But he chose to sail that final race "because the waves were getting quite steep and the wind was picking up, and I thought it would be a bit of a blast. It was good to be out there racing." He capsized a few times and finished a lowly 18th, but it was typical of a man who seemingly has an insatiable appetite for competition.
The 21-year old, now based in Lymington and who celebrates his 22nd birthday on the fifth of next month, needed only fourth place in the 11th race of the series to win on a countback. Third gave him the world title outright. Despite being 15th at the end of the first leg, sailed in a south-westerly gusting over 20 knots, he soon pulled up to the vital fourth place.
Ainslie was working the, short, steep waves to good effect, his fitness programme paying dividends and two months of training in Australia being rewarded. So, for good measure, he overtook the American Mark Mendelblatt on the last leg to finish third behind Scheidt and Sunesson, and he knew the game was his.
It was only in 1995 that Ainslie was winning gold in the World Youth Championship. A year later he was wearing Olympic silver, but in both the 1996 and 1997 Laser World Championships, in Cape Town and Chile respectively, he was third. Last year he won the world single-hander championship, sailed in Lasers, beating Robert Scheidt in Dubai. He went on to win the European Championship in Portugal and was voted the World Sailor of the Year by the sport's governing body, the International Sailing Federation.
He now takes a bit of a rest, but may appear at some regattas in New Zealand, an invitational in Dubai, before looking forward - with perhaps a try at the two-handed Star keelboat along the way - to the pre-Olympic regatta at Sydney in September. But he still has to go through the UK trial system at the beginning of next year to earn his place to represent Britain at the Games. And he is well aware that Britain has strength in depth in the Laser class, Andrew Simpson's fifth place in Melbourne giving them two in the top six.
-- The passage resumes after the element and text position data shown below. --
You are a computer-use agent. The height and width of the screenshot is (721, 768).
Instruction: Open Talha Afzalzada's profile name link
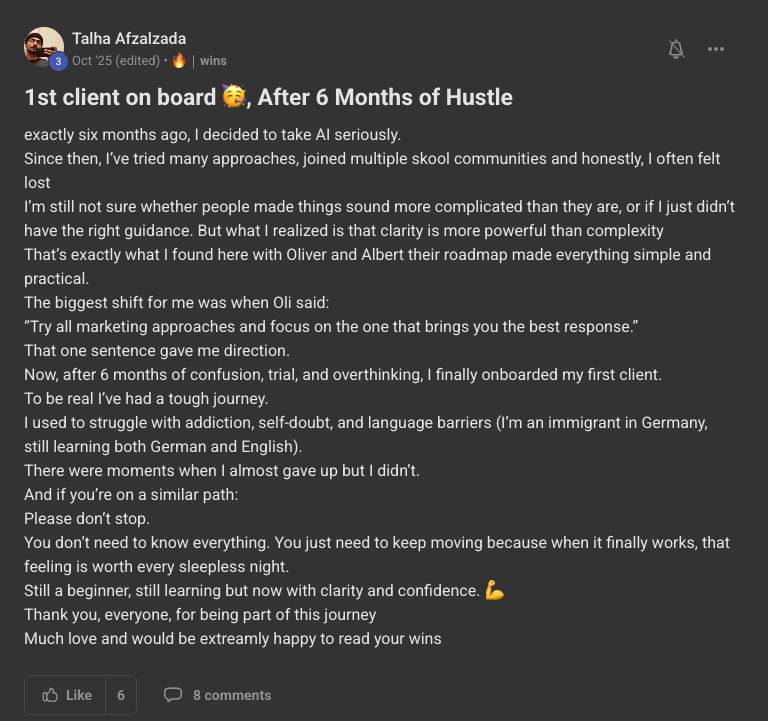[129, 39]
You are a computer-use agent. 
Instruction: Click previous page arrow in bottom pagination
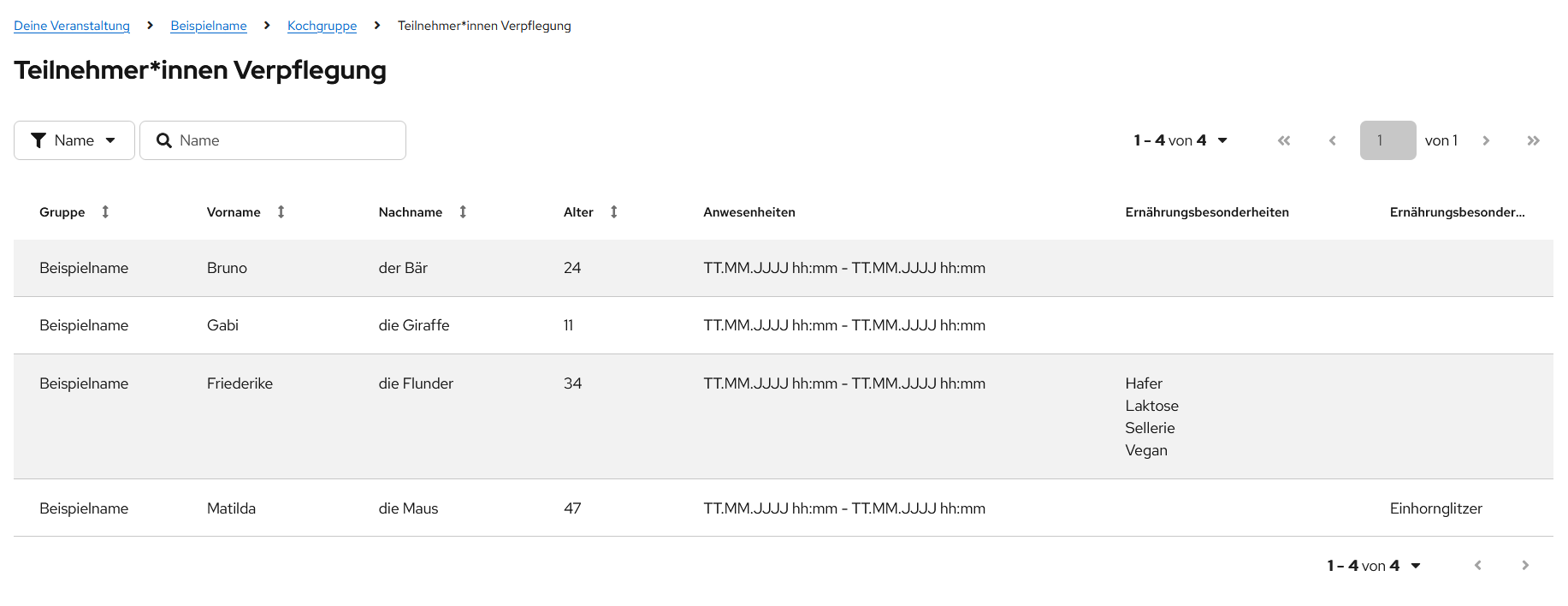[x=1477, y=566]
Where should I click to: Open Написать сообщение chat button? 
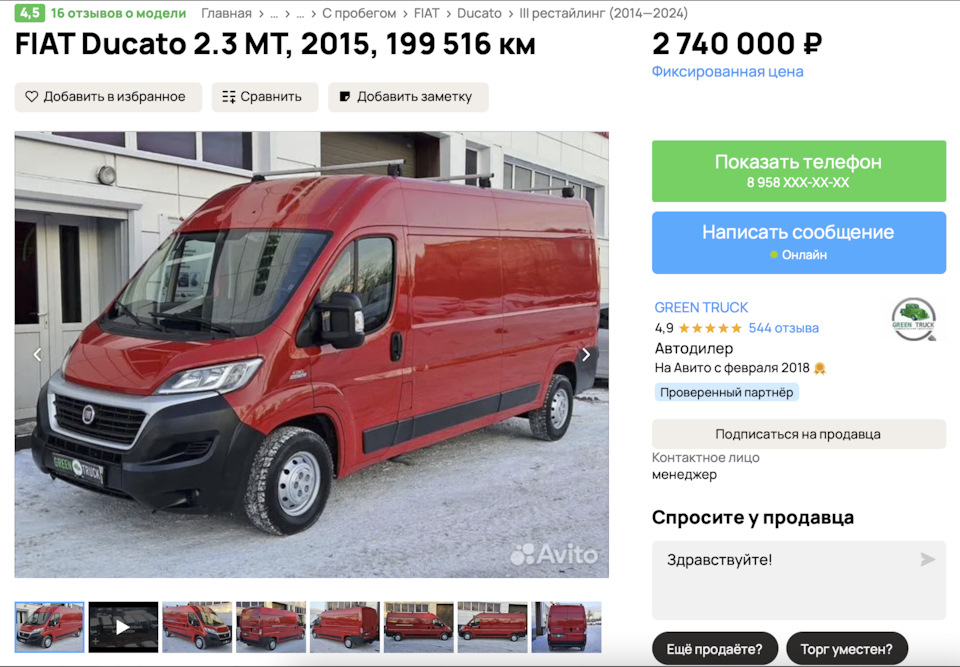[x=798, y=243]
Taking time out from the adjacent race course to congratulate Ainslie was the Soling skipper, Andy Beadsworth. An 11th in the first race of the day was enough to maintain his sixth position overall. But, with the Australian Cameron Miles scoring two wins, Beadsworth slipped to seventh at the end of the day.
Iain Percy remains fourth overall in the Finn Gold Cup, and Britain's other top single-hander, Shirley Robertson, had a worst-so-far ninth in the opening race in the Europe, but third place in the second race also kept her fourth overall.
Four British crews have made it through to the 25-strong finals of the 49er Skiff World Championship, which starts its 11-race series today. They are Andy and Ian Budgen, Tim Robinson and Ian Walker, Paul Brotherton and Neal McDonald, and the current national champion, Ian Barker, partnered with the Australian Daniel Phillips.
Britain is also the current leader of the competition for the International Olympic Committee Cup, presented by its president, Juan Antonio Samaranch, for the top-scoring nation in the seven Olympic-class World Championships.